Camp: Andra Davis on the 3-4

Camp: Andra Davis on the 3-4

The 3-4 defense is designed to allow linebackers (like Ray Lewis in Baltimore) make plays and go after the ballcarrier. Browns MLB Andra Davis likes the sound of that just fine, reports Fred Greetham from Friday morning's practice session. Plus, more in recuperating players and tomorrow's practice at the Stadium...

BEREA –The 3-4 defense is made to allow the inside linebackers to make plays ala Ray Lewis. Browns inside linebacker Andra Davis likes what he sees of the new scheme.

"If you look at the scheme--like in Pittsburgh or Baltimore—it gives the linebackers a chance to make plays."

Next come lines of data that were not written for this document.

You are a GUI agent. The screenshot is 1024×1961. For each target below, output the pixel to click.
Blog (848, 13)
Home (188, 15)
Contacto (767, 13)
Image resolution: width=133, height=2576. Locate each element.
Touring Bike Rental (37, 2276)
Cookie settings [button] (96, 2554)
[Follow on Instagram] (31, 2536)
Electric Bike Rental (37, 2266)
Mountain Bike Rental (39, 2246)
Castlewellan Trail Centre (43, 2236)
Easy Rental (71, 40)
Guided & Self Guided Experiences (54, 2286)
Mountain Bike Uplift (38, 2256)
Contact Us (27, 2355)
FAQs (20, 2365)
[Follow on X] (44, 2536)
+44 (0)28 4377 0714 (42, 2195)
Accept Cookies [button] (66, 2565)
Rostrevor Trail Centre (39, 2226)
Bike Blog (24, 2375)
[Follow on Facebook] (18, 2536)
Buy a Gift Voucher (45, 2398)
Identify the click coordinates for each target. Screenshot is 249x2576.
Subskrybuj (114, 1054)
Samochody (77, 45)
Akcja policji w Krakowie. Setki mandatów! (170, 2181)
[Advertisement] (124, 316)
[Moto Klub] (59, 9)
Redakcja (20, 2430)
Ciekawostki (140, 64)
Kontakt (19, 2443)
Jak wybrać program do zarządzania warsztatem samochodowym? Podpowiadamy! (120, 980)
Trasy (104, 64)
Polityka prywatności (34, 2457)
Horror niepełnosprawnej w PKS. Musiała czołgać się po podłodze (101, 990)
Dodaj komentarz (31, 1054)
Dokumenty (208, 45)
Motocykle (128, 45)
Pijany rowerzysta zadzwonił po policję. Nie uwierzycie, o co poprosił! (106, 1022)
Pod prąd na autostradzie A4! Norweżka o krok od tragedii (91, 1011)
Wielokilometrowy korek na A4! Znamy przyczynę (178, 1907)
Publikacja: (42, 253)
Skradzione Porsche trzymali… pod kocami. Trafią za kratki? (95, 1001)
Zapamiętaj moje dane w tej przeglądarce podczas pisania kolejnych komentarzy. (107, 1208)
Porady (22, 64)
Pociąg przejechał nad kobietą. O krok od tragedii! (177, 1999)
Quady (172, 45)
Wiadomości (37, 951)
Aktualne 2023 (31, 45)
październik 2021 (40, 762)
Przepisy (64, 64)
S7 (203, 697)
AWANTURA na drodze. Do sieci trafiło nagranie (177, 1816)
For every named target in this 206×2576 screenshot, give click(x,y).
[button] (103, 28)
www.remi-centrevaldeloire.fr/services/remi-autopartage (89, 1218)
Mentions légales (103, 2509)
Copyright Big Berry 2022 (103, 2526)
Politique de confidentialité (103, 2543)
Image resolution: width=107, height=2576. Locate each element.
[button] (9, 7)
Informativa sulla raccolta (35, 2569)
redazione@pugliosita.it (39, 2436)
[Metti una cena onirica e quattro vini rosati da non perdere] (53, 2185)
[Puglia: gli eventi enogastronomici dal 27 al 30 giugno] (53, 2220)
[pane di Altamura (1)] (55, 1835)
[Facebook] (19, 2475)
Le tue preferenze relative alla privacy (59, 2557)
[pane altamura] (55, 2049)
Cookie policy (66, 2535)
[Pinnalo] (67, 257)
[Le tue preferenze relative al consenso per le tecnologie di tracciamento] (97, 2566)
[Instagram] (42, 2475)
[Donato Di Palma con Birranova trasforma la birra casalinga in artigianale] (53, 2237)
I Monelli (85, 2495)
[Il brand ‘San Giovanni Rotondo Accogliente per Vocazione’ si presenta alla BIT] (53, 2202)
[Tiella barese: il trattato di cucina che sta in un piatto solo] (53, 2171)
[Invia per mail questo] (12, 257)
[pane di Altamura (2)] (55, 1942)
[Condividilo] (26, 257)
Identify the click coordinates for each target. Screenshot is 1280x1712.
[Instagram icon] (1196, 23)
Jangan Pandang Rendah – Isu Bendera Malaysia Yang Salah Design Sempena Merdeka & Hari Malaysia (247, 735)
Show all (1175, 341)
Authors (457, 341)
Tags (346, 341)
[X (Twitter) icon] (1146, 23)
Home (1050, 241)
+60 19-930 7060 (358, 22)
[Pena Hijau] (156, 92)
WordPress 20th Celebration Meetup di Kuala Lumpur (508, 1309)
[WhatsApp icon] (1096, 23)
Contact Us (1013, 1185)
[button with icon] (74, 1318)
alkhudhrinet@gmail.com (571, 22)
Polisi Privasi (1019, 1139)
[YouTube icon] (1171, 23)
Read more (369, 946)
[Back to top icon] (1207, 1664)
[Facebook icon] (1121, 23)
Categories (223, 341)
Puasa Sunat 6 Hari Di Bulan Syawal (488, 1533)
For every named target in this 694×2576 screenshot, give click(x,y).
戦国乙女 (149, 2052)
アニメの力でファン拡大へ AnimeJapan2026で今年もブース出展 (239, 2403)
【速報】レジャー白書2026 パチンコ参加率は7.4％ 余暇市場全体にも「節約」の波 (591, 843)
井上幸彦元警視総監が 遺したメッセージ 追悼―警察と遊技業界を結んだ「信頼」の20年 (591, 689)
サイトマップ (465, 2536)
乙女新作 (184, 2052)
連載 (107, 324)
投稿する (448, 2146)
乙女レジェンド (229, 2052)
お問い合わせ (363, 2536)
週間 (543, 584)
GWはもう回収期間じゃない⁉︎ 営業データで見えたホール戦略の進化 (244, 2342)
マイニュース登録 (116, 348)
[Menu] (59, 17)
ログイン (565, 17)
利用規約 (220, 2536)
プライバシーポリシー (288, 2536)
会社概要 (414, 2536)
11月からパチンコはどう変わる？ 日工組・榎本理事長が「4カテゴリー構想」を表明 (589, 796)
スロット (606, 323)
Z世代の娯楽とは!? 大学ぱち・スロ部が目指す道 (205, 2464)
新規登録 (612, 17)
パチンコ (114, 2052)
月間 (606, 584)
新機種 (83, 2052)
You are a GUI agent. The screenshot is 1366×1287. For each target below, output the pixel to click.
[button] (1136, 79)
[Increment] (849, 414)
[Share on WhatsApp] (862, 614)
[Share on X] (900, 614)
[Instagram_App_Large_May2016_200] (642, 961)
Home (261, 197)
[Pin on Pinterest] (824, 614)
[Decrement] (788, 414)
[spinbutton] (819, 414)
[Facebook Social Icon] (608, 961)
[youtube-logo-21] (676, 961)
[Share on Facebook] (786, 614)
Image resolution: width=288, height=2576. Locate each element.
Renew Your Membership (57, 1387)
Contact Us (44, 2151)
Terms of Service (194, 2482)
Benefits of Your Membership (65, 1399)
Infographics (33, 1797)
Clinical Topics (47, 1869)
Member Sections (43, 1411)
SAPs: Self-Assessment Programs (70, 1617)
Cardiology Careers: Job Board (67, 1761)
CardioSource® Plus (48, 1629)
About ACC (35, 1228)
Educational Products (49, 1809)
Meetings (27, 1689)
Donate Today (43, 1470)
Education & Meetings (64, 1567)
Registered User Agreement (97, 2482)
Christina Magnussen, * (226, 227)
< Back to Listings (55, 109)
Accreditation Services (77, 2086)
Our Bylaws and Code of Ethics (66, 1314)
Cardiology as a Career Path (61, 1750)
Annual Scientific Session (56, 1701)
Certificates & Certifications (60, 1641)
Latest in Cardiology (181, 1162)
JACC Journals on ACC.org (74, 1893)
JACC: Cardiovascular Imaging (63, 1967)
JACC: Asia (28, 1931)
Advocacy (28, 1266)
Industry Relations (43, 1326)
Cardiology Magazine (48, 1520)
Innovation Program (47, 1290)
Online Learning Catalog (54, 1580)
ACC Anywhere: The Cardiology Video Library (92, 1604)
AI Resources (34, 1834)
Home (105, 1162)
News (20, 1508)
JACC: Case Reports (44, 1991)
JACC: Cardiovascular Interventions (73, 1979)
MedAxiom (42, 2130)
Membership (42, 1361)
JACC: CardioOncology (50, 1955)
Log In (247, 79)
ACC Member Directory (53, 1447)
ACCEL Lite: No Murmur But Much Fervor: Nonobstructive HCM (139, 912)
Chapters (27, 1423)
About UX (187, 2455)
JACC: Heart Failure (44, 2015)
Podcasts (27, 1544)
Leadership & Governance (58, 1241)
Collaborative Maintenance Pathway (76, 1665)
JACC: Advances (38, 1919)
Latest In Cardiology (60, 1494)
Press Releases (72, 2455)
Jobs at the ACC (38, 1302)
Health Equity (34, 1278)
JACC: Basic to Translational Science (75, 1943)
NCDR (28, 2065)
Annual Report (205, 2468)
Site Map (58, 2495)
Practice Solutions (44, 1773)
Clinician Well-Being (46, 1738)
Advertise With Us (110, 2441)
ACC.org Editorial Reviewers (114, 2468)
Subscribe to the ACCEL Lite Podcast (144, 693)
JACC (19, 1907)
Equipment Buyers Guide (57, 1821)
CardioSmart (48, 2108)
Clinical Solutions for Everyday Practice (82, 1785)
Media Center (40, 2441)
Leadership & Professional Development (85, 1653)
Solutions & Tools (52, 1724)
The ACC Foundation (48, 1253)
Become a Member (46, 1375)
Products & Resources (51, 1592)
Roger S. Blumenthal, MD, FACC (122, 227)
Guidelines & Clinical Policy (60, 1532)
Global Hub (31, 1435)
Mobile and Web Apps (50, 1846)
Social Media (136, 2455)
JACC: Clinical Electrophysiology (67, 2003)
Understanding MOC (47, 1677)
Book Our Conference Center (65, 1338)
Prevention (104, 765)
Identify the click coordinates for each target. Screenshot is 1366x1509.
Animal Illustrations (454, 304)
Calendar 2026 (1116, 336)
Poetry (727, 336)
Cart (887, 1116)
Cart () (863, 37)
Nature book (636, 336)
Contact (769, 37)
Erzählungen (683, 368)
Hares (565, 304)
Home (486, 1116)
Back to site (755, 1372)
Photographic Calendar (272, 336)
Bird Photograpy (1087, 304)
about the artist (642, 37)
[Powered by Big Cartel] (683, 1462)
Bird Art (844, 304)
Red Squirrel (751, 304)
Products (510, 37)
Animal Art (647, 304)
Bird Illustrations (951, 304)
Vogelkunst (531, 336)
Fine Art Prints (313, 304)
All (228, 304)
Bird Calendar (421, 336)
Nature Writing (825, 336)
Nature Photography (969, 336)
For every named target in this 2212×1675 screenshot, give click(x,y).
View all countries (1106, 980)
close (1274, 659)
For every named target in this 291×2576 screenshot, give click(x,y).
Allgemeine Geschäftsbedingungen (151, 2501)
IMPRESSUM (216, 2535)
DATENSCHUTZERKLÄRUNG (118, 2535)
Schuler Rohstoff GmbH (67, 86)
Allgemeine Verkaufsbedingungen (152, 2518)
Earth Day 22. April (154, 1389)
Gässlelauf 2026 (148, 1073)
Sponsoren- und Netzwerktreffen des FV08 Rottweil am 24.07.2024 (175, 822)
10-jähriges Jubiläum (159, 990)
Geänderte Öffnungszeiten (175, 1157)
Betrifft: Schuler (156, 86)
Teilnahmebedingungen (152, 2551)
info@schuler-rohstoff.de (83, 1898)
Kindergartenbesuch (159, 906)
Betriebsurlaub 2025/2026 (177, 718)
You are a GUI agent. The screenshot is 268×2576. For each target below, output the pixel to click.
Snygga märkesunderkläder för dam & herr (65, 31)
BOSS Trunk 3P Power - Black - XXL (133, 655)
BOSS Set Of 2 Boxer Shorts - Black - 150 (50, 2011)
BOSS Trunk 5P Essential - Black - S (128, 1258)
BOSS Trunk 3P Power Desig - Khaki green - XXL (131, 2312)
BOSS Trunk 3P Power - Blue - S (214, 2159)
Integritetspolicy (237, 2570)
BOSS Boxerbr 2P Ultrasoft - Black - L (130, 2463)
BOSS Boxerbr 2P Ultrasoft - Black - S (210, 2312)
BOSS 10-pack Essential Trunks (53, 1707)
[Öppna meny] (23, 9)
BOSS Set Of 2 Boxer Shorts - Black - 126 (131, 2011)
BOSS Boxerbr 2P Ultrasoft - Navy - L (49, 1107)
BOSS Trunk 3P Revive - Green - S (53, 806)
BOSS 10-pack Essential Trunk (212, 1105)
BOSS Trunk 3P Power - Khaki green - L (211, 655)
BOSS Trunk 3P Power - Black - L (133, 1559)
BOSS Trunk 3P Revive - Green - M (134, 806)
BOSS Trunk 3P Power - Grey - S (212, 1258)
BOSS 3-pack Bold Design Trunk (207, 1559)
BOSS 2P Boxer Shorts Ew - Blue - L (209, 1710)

Davis started the first 11 games at middle linebacker in 2004 for the Browns before suffering a season-ending knee injury against Cincinnati on Nov. 28. He had 89 tackles and three interceptions. He had his breakout year in 2003 with 170 tackles, including five sacks.

Switching to the 3-4 could only make those numbers swell, but that isn't Davis' top priority.

"I want us to win as a defense and win as a team," Davis said. "That's the most important thing to me.

"The defense is designed exactly for the linebackers to make a lot of plays," he said. "The linemen create gaps for the linebackers to fill."

"The defense is new to most everybody on the defense," Davis said. "Orpheus Roye and Jason Fisk have played in it, but it's new for everyone else, including myself.

"With coach (Romeo) Crennel and coach (Todd) Grantham having experience in the 3-4, it really has been a lot of fun."

After having very little success against the run in the last couple of years, run defense has become a focal point of the Browns defense this year.

On Wednesday, the defense got the best of the offense in the goal line 11-on-11 drill, stopping the offense on four-straight plays from the three-yard line.

"Goal line situations are just attitude," Davis said. "The offense scored on all four plays the first day we did that, so we buckled down and stopped them the next time."


Andruzzi Quiet Leader: G Joe Andruzzi said he leads on the field by his actions. The unrestricted free agent signed with the Browns soon after free agency started to be a key component of the Browns revamped offensive line.

"I'm not a rah-rah guy," he said. "I'm not going to yell and scream out on the field. I told Romeo and coach (Jeff) Davidson that when I came here.

"I'm going to lead by example and give everything I have on the field."

Andruzzi was a key player for the Patriots in the three Super Bowl wins.

Pool, Droughns, McCutcheon Miss Practice: DB Daylon McCutcheon continues his absence due to migraine headaches. Rookie S Brodney Pool was held out of practice because he was ‘dehydrated'. Crennel said he should be back for the Friday afternoon practice. Droughns missed practice with a strained hamstring.

"I'm just trying not to aggravate it anymore," Droughns said. "I did it on a running play Thursday where I just felt a tweak."

Droughns said it was the first time he's had a hamstring injury.

"I don't want to be on the sidelines," he said. "It's upsetting to me when I miss working with the guys. Hopefully, I'll be back really soon."

Family Fun Night: The Browns are calling Saturday night's 7 p.m. practice at Cleveland Browns Stadium "Family Fun Night". Tickets are $5 and available at Ticketmaster locations or ticketmaster.com. Crennel said the offense will scrimmage against the defense.

"It will allow us the chance to get our communication between the coaches in the press box and the coaches on the field down," Crennel said. "I was originally thinking of dividing up into two teams, but by keeping it offense versus defense it allows the units to work together like they would in a game."